It’s no secret that many businesses have high hopes for using big data. With few exceptions, big data analytics has been subject to some massive hype. The promises have been many, from greater capabilities, more efficient operations, better understanding of customers, new product ideas, and so much more. Big data can certainly deliver on all that, but recent surveys and studies have found that living up to that hype has proved challenging. It’s mainly a case of organizations not seeing the type of returns they hoped for. In other words, the payoffs aren’t showing up as expected. For obvious reasons, this has been the cause for concern among businesses as the amount of investment being spent on big data analytics continues to grow. Getting to the root of why they’re not seeing those payoffs then becomes a priority.
In one report from Mu Sigma, it was shown that many executives have become dissatisfied with the results they’re having in the analytics realm. They’ve put a lot of resources and effort into making big data analytics lead to a substantial return on investment, only to see the payoffs come up lacking. There’s no single reason for this failure, but a number of factors have appeared to offer good explanations for payoff woes. Part of the problem stems from placing so much emphasis on the technology being used for analytics rather than the role that decision-making plays in the process. The technology plays a pivotal role, no doubt, but a failure to understand how to properly use it to achieve business goals means much of that technology is going to waste.
Some businesses were quick to embrace big data in the early days when many organizations were still skeptical. Investors at the time had high expectations, but it’s possible that those expectations missed the mark. It wasn’t that they were wrong to have certain milestones and goals in mind, it was more a problem of underestimating the challenges businesses would face. They may have even completely overlooked some possible issues altogether. It all comes down to analytics performance. They may have all the right technology on hand, but it analytics is performed in the wrong way, the results will reflect that.
Perhaps one of the biggest and most pressing issues is the challenge of gathering good high-quality data. Businesses largely understand the need to collect lots of data to find hidden insights, but this idea has mostly been interpreted as gathering as much data as possible. This opens the possibility of collecting data that is of poor quality. If businesses don’t know how to differentiate between the contrasting qualities, it’s unlikely they’ll get the results they were hoping for.

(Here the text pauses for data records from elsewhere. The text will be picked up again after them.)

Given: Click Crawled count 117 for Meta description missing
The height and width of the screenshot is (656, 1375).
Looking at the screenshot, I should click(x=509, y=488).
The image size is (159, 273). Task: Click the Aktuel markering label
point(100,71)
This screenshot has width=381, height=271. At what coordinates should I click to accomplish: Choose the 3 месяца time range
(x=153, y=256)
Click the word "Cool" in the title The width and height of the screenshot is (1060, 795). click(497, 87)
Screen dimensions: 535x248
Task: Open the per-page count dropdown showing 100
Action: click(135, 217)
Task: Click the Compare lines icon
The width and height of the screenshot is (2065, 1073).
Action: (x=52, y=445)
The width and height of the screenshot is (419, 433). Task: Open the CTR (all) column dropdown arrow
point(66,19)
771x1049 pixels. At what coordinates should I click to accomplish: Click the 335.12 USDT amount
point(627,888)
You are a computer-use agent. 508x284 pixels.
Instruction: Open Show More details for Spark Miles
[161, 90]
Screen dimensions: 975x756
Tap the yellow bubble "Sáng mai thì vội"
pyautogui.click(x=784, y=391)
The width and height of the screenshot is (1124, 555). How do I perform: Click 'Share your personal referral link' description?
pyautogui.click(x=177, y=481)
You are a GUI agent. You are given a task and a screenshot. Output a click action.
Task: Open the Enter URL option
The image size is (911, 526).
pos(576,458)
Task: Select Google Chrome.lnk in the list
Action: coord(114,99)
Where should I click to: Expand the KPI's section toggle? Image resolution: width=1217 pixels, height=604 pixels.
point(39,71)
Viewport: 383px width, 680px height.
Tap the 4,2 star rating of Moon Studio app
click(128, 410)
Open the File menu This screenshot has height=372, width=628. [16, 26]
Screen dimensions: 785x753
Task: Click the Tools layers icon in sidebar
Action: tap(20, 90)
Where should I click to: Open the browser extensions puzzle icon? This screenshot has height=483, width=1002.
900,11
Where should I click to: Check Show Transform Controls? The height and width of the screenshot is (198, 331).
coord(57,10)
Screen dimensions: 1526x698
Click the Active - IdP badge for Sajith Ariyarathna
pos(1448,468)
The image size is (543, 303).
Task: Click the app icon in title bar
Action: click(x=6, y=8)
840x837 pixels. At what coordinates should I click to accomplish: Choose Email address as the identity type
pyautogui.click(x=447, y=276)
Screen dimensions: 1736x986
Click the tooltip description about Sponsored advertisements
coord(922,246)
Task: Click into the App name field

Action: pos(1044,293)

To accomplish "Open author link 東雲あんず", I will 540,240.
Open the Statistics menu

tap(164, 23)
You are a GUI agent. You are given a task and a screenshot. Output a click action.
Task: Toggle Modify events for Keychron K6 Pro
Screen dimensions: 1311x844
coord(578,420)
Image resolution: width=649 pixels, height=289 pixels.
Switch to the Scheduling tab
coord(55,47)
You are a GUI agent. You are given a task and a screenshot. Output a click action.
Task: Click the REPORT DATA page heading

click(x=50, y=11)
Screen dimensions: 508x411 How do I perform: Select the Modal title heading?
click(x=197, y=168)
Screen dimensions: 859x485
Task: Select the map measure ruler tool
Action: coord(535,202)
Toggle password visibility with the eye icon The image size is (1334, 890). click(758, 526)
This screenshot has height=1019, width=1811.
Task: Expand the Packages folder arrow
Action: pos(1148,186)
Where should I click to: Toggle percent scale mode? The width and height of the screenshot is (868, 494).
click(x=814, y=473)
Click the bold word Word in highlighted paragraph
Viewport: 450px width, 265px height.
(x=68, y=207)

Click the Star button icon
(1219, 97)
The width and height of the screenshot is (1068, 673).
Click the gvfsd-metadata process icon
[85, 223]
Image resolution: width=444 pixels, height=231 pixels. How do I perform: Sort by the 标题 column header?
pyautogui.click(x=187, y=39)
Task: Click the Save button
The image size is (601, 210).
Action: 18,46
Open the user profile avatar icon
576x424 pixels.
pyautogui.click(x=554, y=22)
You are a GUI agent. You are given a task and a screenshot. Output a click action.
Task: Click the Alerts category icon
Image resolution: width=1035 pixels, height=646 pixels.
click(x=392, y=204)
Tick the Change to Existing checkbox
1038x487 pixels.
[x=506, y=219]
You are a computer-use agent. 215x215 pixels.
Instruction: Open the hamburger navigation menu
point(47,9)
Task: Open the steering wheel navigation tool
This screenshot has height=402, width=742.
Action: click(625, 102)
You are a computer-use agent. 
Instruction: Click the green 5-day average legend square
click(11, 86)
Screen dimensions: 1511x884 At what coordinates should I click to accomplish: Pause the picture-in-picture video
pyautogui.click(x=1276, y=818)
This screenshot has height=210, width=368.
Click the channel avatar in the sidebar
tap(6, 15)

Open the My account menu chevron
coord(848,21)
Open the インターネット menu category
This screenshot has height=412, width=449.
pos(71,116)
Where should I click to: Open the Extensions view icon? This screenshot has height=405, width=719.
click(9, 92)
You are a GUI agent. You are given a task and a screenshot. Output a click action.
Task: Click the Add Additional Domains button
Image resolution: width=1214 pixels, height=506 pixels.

Some organizations are also having difficulty delineating who within the company should be responsible for analytics efforts. Some place that responsibility with CIOs, others with marketing executives, and others create new positions like Chief Data Officer to handle the new duties associated with big data. While there’s no single method that necessarily works the best for all companies, much of the problem stems from inconsistency when applying analytics methodology. One portion of the business may be performing analytics in their own way, while another department may be doing it differently.
Much of what these challenges call for is greater collaboration within an organization. It’s not enough to adopt the best technologies for handling big data, like Hadoop or a flash storage array; they also need to swap techniques and communicate over what methods work best for the particular problems they’re facing. It also requires having data experts on staff who know how best to utilize analytics to solve specific business problems. Without that expertise, organizations will only be stumbling around in the dark.
With these problems and challenges, it’s little wonder why companies aren’t seeing the payoffs they were expecting with big data. But just because they’ve become frustrated by the lack of results doesn’t mean giving up should be considered. Optimism surrounding big data still abounds, and the potential is definitely there. With enough learning experiences, organizations will be much more prepared to handle big data challenges, leading to the results that will mean big things in the future.